Emil Sadek
 GitHub  LinkedIn

Testing SQL with Python and SQLGlot

August 27, 2025

Testing production code is essential for ensuring correctness, but big data pipelines are challenging to test because many query engines are closed-source and cannot be run locally. What if you could test your SQL queries without connecting to a cloud data platform?

SQLGlot is a dependency-free SQL parser, transpiler, optimizer, and engine written in Python. It supports 27 SQL dialects, including Snowflake, BigQuery, Spark, Trino, DuckDB, and Postgres. SQLGlot can interpret SQL queries using Python dictionaries to represent tables, making it ideal for testing SQL. You can take a query written for an engine like BigQuery and execute it against mock Python data locally or in a continuous integration pipeline.

To get started, install SQLGlot (version 26.18+) in your Python environment:

pip install "sqlglot[rs]"

The rs extra adds a Rust-based tokenizer for improved performance.

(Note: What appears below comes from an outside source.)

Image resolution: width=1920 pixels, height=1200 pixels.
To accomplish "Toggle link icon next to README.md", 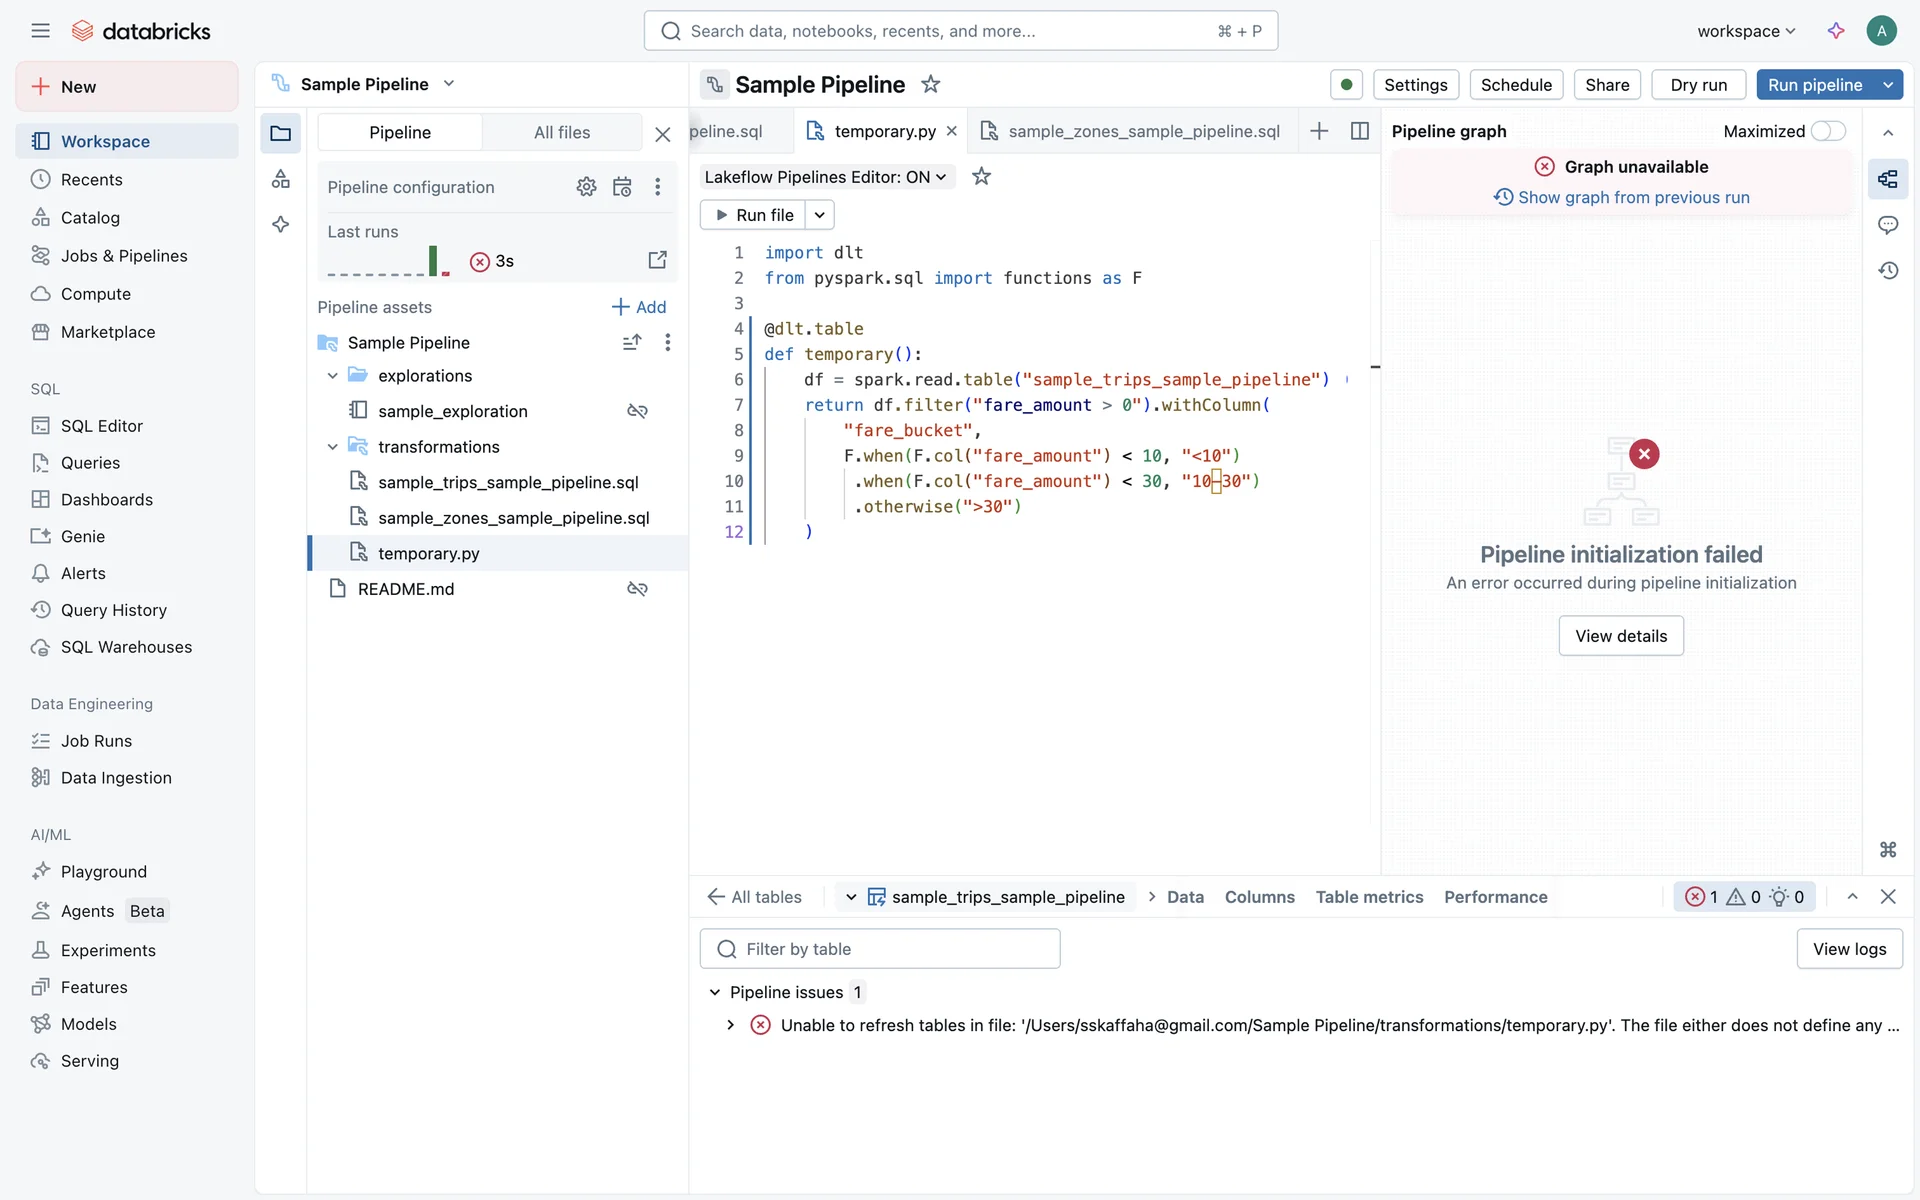I will pyautogui.click(x=637, y=589).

Next, create a new Python file with the following code:

from sqlglot.executor import execute

sql = "SELECT avg(price) AS average_price FROM items"
tables = {
    "items": [
        {"id": 1, "price": 1.0},
        {"id": 2, "price": 2.0},
    ]
}
expected_result = [{"average_price": 1.5}]
result = execute(sql, dialect="bigquery", tables=tables).to_pylist()
assert result == expected_result

The code is quite simple. It imports the execute function from SQLGlot, calls the function with a SQL query, dialect, and table as arguments, converts the resulting table to a list of rows/dictionaries (using the to_pylist method), and then compares the result with the expected result.

Since it’s just Python, tests can be run with a Python testing framework such as pytest:

from pytest import main
from sqlglot.executor import execute


def test_average_price():
    sql = "SELECT avg(price) AS average_price FROM items"
    tables = {
        "items": [
            {"id": 1, "price": 1.0},
            {"id": 2, "price": 2.0},
        ]
    }
    expected_result = [{"average_price": 1.5}]
    result = execute(sql, dialect="bigquery", tables=tables).to_pylist()
    assert result == expected_result


if __name__ == "__main__":
    main()

To make test cases concise and focused, define a base/default row that provides values for all columns. For each test case, override only the relevant values using dictionary merging:

default_item = {
    "id": 145,
    "sku": "CW2288-111",
    "name": "Nike Air Force 1 '07",
    "category": "Men's Shoes",
    "price": 115.00,
    "in_stock": True,
}

tables = {
    "items": [
        default_item | {"price": 104.99, "in_stock": True},
        default_item | {"price": 249.99, "in_stock": False},
    ]
}

The merge (|) operator merges the right operand (dictionary) with the left operand (dictionary). If a key is present in both operands, the value from the right operand wins.

Now you’re all set to test your SQL like a pro, no cloud required. Happy querying!